Alveolar volume and pulmonary diffusing capacity were measured as previously described (11). In sleeping infants, the respiratory system was inflated twice to a lung volume defined by an airway pressure of 30 centimeters H₂O (V₃₀), which inhibited inspiratory effort and induced a respiratory pause at functional residual capacity (FRC). The inspiratory gas was switched from room air to the test gas (0.3% C¹⁸O, 5% He, 21% O₂ and balance N₂) and inflation to V₃₀ with the test gas induced a respiratory pause at V₃₀, which was maintained for 4 seconds (breath-hold time), and then followed by passive exhalation to FRC. The helium and carbon monoxide concentrations were continuously measured with a respiratory gas mass spectrometer (Perkin Elmer MGA-1100, Waltham, MA). Analog signals for flow, pressure, and gas concentrations were sampled at 100 Hz, amplified, digitized, displayed on the computer monitor in real time, and adjusted for phase differences between the signals before analysis. Alveolar volume at an airway pressure of 30 centimeters H₂O (V_A30) was calculated by the dilution technique. The inspiratory volume of test gas was the measured inflation volume of the test gas containing 4% helium and the alveolar concentration was calculated as the mean helium concentration between 60 and 80% of the passive expiratory volume following the 4-second breath-hold. Following 60% of expired volume, the helium concentration remained constant, which reflects that alveolar equilibration had been achieved. Dl_CO was calculated from the inspired volume of test gas (0.3% C¹⁸O) and the alveolar concentration of carbon monoxide, which was calculated as the average C¹⁸O concentration between 60 and 80% of the passive expired volume following the breath-hold, and the calculated Dl_CO was corrected to an Hb of 13.4 using the subjects' measured Hb, as recommended by ATS standards (12, 13). Following the completion of measurements of V_A30 and Dl_CO, a finger-stick was used to obtain a blood sample for determining Hb concentration (Hemacue Hb201, Lake Forest, CA). Values for V_A30 and Dl_CO were expressed as the means of 2 or 3 measurements that were within 10% of each other.

Statistical Analysis

Statistical analysis was performed using SAS software version 9.1 (SAS, Cary, NC). Simple linear regression models were used to determine whether there were significant relationships between V_A, Dl_CO or Dl_CO/V_A and length, age, or sex of the children. The effects of race and exposure to tobacco smoke as predictors were also evaluated. Stepwise regression was used to determine candidate multiple regression models. R² values and significance levels (P value ≤ 0.1) were considered in selecting the best model for presentation. Sex was also included in selected models to determine if there was a difference in the outcomes between boys and girls after adjusting for other covariates. Values are expressed as mean ± SD. For all analyses, the α level for statistical significance was set at 0.05.

RESULTS

We evaluated 54 subjects ranging in age from 3 to 23 months. Two of the subjects did not sleep adequately to obtain measurements, and two subjects did not have at least two measurements within 10% of each other. The individual data for the 50 subjects and the results are listed in the on-line supplement (Table E1). There were equal numbers of boys and girls evaluated and they were equally distributed over the age range. For a given age, males were longer than females (see Figure E1 in the online supplement). There were a greater number of Caucasians (n = 32) than non-Caucasians (n = 18); the latter were primarily African American.

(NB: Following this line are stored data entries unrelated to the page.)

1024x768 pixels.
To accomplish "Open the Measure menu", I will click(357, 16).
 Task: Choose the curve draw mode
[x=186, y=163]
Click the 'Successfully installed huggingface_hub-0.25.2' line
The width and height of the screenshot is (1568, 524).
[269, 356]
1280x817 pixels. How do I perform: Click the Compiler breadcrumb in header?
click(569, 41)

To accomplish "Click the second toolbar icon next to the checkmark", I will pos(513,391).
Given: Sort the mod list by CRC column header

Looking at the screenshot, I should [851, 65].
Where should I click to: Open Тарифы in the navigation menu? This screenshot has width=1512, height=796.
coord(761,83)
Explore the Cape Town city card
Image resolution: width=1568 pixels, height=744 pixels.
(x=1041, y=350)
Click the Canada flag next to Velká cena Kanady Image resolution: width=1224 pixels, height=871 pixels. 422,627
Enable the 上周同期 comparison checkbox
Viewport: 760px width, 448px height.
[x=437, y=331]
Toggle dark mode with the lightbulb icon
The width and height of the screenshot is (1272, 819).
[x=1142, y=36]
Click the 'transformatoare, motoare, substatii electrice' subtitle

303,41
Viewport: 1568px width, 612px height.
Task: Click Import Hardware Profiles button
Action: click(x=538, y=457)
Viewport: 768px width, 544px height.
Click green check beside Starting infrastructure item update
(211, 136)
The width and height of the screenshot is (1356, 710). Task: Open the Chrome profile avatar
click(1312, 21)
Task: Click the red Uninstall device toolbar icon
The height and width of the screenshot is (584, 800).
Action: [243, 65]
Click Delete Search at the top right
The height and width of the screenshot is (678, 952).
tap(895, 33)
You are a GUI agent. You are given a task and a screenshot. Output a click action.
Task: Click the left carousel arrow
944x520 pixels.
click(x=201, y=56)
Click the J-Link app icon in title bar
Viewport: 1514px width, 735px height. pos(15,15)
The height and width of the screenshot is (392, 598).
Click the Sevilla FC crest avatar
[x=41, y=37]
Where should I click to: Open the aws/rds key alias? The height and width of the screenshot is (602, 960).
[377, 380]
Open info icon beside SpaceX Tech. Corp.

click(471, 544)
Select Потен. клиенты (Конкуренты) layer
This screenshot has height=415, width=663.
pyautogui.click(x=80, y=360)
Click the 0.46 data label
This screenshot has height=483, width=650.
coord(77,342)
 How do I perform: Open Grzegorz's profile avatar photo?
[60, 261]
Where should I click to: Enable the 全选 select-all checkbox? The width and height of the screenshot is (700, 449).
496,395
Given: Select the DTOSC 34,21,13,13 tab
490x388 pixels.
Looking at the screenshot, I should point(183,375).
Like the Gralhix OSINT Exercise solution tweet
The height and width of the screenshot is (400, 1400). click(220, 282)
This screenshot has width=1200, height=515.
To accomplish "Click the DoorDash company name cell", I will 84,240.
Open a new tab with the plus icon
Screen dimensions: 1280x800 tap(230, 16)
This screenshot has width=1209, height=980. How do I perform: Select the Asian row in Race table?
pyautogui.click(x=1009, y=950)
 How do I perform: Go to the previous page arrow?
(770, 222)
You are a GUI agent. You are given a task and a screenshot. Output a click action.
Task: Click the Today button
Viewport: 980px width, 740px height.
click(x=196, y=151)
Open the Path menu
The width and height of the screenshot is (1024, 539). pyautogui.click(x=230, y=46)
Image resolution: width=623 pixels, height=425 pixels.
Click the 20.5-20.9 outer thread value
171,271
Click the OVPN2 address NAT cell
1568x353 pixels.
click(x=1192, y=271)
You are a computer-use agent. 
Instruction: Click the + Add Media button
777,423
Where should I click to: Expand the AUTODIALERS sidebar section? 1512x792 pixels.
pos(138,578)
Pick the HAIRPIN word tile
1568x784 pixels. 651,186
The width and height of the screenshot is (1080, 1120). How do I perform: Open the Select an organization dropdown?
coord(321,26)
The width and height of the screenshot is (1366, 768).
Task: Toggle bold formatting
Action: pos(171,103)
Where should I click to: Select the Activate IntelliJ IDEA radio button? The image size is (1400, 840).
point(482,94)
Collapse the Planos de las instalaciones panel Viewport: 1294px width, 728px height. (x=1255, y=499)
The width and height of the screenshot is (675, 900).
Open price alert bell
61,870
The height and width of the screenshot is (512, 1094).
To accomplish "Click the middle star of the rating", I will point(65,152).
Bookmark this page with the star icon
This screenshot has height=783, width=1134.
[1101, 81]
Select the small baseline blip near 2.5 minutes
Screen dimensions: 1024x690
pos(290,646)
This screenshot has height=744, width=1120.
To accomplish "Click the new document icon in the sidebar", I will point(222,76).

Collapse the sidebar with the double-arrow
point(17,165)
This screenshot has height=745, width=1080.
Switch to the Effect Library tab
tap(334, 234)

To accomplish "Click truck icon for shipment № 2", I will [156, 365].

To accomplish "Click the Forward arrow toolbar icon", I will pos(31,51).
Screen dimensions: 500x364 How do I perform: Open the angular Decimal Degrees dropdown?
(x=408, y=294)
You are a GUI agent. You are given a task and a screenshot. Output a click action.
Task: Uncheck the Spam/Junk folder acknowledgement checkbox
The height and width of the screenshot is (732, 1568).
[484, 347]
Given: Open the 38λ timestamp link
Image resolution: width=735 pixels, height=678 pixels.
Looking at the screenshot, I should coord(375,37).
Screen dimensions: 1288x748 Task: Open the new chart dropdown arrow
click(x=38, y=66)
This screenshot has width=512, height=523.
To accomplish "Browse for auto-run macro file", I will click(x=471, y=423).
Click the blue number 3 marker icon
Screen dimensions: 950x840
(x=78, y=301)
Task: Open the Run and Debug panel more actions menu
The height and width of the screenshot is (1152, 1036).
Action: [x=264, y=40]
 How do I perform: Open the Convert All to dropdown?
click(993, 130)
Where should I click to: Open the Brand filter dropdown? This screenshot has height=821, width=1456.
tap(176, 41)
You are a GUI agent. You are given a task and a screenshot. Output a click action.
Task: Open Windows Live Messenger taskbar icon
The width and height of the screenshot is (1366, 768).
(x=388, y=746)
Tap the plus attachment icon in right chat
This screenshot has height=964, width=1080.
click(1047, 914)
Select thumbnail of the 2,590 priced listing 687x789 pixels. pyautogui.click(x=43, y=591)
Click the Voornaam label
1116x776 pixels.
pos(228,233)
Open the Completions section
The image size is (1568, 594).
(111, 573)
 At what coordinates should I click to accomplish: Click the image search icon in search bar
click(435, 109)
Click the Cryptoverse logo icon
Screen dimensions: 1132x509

Alveolar volume increased with increasing age; boys had higher values than girls for alveolar volume when adjusted for age (Table 1). However, when alveolar volume was adjusted for body length, there was no longer a significant difference in alveolar volume for boys and girls (Figure 1). Pulmonary diffusing capacity increased with increasing age; boys had higher values than girls when adjusted for age (Table 1). When pulmonary diffusion capacity was adjusted for body length, there was no significant difference between boys and girls (Figure 2). Pulmonary diffusing capacity and alveolar volume were not related to race or exposure to tobacco smoke (see Table E2).

TABLE 1.

LINEAR REGRESSIONS FOR ALVEOLAR VOLUME (V_A) AND PULMONARY DIFFUSING CAPACITY (Dl_CO)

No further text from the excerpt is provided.